• DATA TO USE
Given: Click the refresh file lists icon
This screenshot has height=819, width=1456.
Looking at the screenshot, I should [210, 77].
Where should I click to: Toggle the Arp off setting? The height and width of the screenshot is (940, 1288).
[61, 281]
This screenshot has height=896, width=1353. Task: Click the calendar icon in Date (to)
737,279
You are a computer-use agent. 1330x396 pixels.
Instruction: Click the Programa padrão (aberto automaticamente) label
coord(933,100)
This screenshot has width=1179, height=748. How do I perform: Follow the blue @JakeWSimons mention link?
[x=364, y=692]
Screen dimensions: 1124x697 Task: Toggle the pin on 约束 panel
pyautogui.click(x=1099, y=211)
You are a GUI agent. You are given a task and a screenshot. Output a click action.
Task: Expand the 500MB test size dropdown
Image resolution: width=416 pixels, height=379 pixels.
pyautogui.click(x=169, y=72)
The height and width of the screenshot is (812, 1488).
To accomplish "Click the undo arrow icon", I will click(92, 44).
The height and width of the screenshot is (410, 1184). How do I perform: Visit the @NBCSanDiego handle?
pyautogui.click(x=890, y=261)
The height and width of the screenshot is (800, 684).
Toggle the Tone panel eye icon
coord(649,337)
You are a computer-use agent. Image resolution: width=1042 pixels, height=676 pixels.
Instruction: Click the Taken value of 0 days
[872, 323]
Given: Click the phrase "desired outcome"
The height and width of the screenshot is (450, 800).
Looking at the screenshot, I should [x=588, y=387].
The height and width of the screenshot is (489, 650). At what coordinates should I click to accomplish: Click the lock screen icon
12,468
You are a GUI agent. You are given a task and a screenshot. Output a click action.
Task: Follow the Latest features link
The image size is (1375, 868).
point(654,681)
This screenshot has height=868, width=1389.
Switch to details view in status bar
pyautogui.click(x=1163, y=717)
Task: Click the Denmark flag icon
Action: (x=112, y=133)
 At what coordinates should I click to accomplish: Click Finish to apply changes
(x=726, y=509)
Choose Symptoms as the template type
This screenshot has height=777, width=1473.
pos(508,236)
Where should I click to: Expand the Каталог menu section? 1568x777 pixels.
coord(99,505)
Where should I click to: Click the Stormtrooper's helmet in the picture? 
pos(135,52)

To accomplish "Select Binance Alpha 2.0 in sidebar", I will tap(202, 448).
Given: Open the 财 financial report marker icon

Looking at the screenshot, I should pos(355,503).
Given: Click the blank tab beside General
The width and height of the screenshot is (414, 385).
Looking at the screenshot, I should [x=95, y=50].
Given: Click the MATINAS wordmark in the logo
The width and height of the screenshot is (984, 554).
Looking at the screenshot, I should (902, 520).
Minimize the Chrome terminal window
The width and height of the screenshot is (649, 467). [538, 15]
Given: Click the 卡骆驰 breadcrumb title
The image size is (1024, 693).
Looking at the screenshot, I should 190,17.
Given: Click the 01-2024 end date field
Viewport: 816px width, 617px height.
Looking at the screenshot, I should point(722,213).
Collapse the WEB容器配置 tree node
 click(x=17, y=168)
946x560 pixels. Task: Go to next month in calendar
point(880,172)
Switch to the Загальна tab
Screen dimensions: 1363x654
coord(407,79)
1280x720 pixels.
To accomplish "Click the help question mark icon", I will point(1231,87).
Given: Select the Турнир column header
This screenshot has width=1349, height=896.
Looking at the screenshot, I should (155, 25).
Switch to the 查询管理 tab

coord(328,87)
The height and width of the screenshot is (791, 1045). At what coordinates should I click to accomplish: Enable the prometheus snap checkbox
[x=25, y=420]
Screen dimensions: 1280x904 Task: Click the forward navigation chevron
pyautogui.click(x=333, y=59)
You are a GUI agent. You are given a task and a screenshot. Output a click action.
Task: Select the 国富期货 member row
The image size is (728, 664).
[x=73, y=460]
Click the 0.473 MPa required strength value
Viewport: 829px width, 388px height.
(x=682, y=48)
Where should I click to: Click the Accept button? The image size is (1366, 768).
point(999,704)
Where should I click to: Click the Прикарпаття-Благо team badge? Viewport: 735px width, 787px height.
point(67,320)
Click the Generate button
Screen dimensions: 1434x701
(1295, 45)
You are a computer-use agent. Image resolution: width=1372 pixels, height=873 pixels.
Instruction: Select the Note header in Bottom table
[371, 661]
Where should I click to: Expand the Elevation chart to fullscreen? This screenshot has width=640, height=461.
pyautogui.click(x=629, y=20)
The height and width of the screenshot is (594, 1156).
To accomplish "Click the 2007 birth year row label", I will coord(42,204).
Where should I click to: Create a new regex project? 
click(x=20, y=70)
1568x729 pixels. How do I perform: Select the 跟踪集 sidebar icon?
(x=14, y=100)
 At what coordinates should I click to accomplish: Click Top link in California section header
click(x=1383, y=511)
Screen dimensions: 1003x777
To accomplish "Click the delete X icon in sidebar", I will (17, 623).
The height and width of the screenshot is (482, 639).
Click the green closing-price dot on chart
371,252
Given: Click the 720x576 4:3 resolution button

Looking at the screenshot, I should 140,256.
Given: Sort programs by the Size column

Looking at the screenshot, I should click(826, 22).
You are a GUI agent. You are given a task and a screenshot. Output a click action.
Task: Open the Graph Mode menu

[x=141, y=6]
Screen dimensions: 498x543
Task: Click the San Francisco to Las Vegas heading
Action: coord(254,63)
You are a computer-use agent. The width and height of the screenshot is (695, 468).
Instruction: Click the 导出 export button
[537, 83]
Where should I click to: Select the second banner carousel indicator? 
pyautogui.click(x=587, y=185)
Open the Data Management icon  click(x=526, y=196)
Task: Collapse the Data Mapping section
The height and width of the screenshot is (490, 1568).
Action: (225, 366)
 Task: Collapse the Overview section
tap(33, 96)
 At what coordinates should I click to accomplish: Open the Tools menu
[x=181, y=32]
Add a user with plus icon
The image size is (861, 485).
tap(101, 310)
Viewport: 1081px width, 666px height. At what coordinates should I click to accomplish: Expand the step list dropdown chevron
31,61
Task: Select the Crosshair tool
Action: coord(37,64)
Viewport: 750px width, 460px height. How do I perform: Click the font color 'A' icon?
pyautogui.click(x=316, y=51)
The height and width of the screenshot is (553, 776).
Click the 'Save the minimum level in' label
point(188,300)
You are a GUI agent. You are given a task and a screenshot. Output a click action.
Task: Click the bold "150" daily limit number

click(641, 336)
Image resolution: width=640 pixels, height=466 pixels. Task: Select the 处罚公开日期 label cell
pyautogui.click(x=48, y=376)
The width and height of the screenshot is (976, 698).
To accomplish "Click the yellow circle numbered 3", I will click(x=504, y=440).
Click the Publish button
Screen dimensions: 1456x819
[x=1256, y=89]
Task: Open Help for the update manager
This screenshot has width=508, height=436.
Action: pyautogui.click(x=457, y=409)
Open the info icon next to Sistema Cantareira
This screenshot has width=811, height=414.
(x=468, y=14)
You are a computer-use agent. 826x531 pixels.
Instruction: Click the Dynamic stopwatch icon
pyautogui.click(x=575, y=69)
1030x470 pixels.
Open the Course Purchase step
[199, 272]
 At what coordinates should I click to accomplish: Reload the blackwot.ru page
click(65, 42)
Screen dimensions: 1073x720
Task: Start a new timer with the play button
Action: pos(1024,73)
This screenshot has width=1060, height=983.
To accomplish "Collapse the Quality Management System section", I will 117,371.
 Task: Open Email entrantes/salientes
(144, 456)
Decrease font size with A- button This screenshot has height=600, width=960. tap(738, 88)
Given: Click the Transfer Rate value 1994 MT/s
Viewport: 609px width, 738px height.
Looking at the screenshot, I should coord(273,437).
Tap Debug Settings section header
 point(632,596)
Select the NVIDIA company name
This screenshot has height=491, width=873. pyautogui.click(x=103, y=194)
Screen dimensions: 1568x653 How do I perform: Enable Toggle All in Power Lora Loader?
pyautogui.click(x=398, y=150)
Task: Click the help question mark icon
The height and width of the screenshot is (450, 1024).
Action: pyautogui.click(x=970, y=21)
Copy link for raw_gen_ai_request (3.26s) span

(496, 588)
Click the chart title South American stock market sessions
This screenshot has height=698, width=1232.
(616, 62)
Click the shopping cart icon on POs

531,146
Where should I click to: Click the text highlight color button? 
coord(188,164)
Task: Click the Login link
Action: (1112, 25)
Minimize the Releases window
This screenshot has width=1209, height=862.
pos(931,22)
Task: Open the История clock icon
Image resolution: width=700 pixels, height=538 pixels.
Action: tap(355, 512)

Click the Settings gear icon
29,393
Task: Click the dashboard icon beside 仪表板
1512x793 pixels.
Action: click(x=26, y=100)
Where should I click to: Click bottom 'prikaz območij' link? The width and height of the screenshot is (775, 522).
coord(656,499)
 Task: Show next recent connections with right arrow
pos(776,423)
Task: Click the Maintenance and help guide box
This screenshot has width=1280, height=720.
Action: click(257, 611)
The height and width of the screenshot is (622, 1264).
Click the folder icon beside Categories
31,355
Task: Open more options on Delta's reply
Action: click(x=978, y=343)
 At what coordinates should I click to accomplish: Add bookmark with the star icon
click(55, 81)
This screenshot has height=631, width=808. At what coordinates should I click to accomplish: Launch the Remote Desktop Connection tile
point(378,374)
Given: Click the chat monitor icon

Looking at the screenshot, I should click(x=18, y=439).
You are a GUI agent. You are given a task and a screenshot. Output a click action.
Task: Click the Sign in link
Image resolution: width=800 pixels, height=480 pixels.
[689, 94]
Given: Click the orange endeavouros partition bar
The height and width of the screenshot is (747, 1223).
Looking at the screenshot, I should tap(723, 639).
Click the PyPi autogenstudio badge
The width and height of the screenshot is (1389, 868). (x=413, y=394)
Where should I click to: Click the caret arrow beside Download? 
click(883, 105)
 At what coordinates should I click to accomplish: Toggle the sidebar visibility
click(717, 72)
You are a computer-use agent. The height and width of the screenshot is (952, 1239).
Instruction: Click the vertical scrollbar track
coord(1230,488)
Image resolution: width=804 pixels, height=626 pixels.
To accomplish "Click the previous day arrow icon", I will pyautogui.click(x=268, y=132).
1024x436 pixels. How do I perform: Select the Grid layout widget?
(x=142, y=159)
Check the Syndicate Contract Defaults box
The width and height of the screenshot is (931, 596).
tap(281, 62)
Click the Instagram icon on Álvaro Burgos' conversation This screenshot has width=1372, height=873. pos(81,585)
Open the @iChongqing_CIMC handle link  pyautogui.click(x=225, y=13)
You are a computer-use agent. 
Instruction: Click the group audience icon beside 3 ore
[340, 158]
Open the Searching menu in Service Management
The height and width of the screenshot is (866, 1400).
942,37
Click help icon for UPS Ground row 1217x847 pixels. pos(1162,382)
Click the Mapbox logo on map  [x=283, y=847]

• REQUEST
Reproduce the lines above verbatim, from the line with "Open the Data" up to and including the line with "(x=468, y=14)".

• WORKED ANSWER
Open the Data Management icon  click(x=526, y=196)
Task: Collapse the Data Mapping section
The height and width of the screenshot is (490, 1568).
Action: (225, 366)
 Task: Collapse the Overview section
tap(33, 96)
 At what coordinates should I click to accomplish: Open the Tools menu
[x=181, y=32]
Add a user with plus icon
The image size is (861, 485).
tap(101, 310)
Viewport: 1081px width, 666px height. At what coordinates should I click to accomplish: Expand the step list dropdown chevron
31,61
Task: Select the Crosshair tool
Action: coord(37,64)
Viewport: 750px width, 460px height. How do I perform: Click the font color 'A' icon?
pyautogui.click(x=316, y=51)
The height and width of the screenshot is (553, 776).
Click the 'Save the minimum level in' label
point(188,300)
You are a GUI agent. You are given a task and a screenshot. Output a click action.
Task: Click the bold "150" daily limit number

click(641, 336)
Image resolution: width=640 pixels, height=466 pixels. Task: Select the 处罚公开日期 label cell
pyautogui.click(x=48, y=376)
The width and height of the screenshot is (976, 698).
To accomplish "Click the yellow circle numbered 3", I will click(x=504, y=440).
Click the Publish button
Screen dimensions: 1456x819
[x=1256, y=89]
Task: Open Help for the update manager
This screenshot has width=508, height=436.
Action: pyautogui.click(x=457, y=409)
Open the info icon next to Sistema Cantareira
This screenshot has width=811, height=414.
(x=468, y=14)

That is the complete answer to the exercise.